Continuous functions with impermeable graphs

We construct a Holder continuous function on the unit interval which coincides in uncountably (in fact continuum) many points with every function of total variation smaller than 1 passing through the origin. We conclude that this function has impermeable graph-one of the key concepts introduced in this paper-and we present further examples of functions both with permeable and impermeable graphs. Moreover, we show that typical (in the sense of Baire category) continuous functions have permeable graphs. The first example function is subsequently used to construct an example of a continuous function on the plane which is intrinsically Lipschitz continuous on the complement of the graph of a Holder continuous function with impermeable graph, but which is not Lipschitz continuous on the plane.
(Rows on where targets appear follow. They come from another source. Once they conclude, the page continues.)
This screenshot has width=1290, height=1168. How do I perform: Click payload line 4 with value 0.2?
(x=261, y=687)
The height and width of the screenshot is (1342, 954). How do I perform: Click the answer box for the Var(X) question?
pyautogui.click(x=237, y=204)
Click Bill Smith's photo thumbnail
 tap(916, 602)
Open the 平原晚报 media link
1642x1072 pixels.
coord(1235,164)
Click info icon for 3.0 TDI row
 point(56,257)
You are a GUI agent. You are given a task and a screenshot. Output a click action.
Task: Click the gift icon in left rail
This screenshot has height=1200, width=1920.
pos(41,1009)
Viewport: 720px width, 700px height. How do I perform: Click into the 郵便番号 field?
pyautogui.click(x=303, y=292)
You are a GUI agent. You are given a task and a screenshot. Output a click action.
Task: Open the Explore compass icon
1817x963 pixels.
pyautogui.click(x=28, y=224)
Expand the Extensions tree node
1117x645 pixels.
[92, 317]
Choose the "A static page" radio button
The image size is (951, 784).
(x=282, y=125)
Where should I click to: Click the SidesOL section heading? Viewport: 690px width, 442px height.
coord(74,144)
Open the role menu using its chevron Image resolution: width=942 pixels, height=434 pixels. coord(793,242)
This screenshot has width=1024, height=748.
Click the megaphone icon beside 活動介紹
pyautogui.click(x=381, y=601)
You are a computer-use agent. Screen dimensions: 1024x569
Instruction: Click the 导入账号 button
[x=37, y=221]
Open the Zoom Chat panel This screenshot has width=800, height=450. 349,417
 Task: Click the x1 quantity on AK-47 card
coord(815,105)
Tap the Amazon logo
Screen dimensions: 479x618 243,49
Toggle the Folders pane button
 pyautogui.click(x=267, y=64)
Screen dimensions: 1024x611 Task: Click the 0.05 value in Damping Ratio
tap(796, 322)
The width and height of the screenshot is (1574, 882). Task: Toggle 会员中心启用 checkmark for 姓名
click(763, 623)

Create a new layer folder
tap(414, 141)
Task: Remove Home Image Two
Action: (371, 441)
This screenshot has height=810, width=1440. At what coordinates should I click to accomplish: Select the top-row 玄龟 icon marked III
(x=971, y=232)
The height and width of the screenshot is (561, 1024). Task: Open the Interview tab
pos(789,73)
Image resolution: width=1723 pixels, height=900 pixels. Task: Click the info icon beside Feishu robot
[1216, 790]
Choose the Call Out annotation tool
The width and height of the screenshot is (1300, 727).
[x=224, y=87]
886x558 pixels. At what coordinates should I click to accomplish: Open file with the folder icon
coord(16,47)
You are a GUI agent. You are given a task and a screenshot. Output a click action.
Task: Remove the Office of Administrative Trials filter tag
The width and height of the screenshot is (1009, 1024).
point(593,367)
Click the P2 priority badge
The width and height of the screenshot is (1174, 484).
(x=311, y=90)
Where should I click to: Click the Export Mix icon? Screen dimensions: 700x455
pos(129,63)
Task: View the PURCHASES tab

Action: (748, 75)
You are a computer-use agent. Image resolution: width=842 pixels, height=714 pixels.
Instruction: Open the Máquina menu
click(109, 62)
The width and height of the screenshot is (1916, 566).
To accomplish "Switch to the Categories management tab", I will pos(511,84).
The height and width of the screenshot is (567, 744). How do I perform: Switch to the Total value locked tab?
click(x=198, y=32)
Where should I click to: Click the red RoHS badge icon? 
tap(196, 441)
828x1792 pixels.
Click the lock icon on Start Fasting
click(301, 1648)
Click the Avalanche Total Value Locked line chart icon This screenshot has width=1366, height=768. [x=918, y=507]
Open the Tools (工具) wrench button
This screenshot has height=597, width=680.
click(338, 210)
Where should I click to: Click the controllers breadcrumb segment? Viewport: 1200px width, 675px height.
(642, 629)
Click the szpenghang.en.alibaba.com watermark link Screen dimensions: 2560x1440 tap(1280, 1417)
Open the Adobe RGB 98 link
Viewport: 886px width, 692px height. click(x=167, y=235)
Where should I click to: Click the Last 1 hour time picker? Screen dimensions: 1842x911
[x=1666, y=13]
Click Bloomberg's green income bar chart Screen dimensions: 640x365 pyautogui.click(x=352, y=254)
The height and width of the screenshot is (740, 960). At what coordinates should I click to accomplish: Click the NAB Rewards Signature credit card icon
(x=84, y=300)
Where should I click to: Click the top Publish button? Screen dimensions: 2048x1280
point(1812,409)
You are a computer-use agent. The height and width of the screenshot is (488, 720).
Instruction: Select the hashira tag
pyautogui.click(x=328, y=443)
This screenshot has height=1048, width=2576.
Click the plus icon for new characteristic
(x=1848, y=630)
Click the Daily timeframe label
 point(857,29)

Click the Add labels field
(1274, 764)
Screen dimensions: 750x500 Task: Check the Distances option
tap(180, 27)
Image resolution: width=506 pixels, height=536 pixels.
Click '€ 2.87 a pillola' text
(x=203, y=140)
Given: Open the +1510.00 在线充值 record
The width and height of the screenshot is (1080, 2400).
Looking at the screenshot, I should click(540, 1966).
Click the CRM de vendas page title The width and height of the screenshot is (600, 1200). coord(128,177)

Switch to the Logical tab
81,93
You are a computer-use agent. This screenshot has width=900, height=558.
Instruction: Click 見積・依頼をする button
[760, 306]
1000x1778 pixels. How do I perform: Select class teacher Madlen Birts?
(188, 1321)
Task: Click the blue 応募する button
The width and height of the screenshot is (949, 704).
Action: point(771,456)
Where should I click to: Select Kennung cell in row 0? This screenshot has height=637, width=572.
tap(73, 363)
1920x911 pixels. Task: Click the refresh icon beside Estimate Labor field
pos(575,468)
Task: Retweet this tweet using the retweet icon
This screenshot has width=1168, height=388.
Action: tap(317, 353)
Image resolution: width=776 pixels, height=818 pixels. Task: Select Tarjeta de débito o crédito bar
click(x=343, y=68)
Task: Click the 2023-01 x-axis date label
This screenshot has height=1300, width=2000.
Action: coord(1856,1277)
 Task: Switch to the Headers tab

As another main result, we construct a continuous function on the unit interval which coincides in a set of Hausdorff dimension 1 with every function of total variation smaller than 1 which passes through the origin.

Automated summary

We construct a Holder continuous function on the unit interval that coincides with every function of total variation smaller than 1 passing through the origin at uncountably many points. We introduce the concept of impermeable graph and provide examples of functions with both permeable and impermeable graphs. We also demonstrate that typical continuous functions have permeable graphs. Another major result is the construction of a continuous function on the unit interval that coincides with every function of total variation smaller than 1 passing through the origin in a set of Hausdorff dimension 1.